(Beginning of Given text)

Inference for a single proportion

STA35B: Statistical Data Science 2

Akira Horiguchi

Based on Ch 16 of IMS

library(tidyverse)
library(openintro)
library(infer)

library(knitr)
library(ggpubr)
library(kableExtra)
library(gghighlight)

library(scales) # label_dollar

options(pillar.print_min = 9)  # to avoid annoying scroll behavior
knitr::opts_chunk$set(out.height = "100%")
theme_set(theme_bw() + theme(axis.text = element_text(size = 14), 
                             axis.title = element_text(size = 16), 
                             ))

A more thorough treatment of inference for proportions

In this setting, for each observation there is only a single (categorical) variable taking one of two values measuring success or failure

e.g. “surgical complication” or “no complication”.
Since there’s only a single variable, we cannot do a randomization test.
We resort to bootstrapping and mathematical models.

Let’s return to the medical consultant example

A consultant tries to attract patients by saying that only 3 of her 62 clients (4.8%) had complications from surgeries; baseline US average complication rate is 10%.

Was not a randomized trial, so no way to assess whether her actions cause lower complication rate (she could have selectively chosen healthy patients).
However, we can assess whether the observed proportion $\hat p = \frac{3}{62} \approx 0.048$ would occur due to random chance given population average of $p_0 = 0.1$.
Can formulate this as a hypothesis test:
- $H_0$: no association between consultant contributions and complication rate; $p=0.10$
- $H_A$: patients with consultant associated with lower complication rate; $p<0.10$
We’ll estimate a “p-value”: if the null hypothesis is true, what is the probability of observing a test statistic $(\hat p)$ that is as extreme as the one we saw?

Sampling under the null hypothesis

What is the sampling distribution of the test statistic $\hat p$ if $H_0$ is true?

Dataset: 3 of 62 donors had complications.
Under $H_0$, 10% of donors have complications.
Now we want to simulate additional datasets of size 62, where with probability 10%, the donor has a complication.

(End of Given text)
(Beginning of Data extract)

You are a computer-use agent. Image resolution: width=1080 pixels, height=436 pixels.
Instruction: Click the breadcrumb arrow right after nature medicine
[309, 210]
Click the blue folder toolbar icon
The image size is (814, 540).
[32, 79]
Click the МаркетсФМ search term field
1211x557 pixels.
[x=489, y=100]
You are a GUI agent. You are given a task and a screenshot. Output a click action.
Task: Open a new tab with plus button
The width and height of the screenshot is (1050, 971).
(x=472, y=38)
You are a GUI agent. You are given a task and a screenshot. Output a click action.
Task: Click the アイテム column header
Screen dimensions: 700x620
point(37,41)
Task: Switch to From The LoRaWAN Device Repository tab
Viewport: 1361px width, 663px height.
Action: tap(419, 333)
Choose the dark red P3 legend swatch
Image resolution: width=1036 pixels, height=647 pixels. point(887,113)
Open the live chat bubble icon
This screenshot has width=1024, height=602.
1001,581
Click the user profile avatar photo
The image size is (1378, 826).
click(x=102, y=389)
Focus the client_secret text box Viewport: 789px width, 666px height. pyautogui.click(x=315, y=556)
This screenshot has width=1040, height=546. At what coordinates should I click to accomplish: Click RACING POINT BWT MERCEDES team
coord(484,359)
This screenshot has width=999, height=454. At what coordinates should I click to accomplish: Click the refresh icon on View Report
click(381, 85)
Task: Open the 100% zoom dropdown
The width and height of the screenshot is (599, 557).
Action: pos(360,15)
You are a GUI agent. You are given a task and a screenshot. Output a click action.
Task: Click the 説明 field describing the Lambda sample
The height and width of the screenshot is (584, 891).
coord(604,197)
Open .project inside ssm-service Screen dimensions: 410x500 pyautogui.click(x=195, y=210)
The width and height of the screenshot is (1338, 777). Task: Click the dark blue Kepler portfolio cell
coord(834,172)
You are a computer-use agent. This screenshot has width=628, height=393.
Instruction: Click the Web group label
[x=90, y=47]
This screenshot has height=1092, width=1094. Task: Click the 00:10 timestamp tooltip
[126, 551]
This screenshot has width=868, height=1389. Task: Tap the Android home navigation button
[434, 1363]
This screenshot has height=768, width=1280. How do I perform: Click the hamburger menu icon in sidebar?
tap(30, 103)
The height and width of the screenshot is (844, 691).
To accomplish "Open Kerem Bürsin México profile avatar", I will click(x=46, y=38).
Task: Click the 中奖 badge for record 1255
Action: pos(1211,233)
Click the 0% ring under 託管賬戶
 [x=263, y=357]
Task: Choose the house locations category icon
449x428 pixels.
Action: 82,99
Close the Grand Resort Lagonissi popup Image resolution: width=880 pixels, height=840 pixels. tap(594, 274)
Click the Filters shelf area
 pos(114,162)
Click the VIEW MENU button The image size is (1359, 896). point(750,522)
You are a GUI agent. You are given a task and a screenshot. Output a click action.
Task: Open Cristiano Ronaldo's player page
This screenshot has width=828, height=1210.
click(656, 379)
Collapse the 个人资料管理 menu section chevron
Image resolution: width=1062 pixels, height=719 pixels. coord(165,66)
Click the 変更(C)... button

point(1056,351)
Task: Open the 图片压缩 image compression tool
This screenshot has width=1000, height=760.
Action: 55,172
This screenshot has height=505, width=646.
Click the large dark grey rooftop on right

(End of Data extract)

### Instructions to follow
In the notes on inference for a single proportion, why can't a randomization test be done in this setting?

### Result
Because there is only a single variable.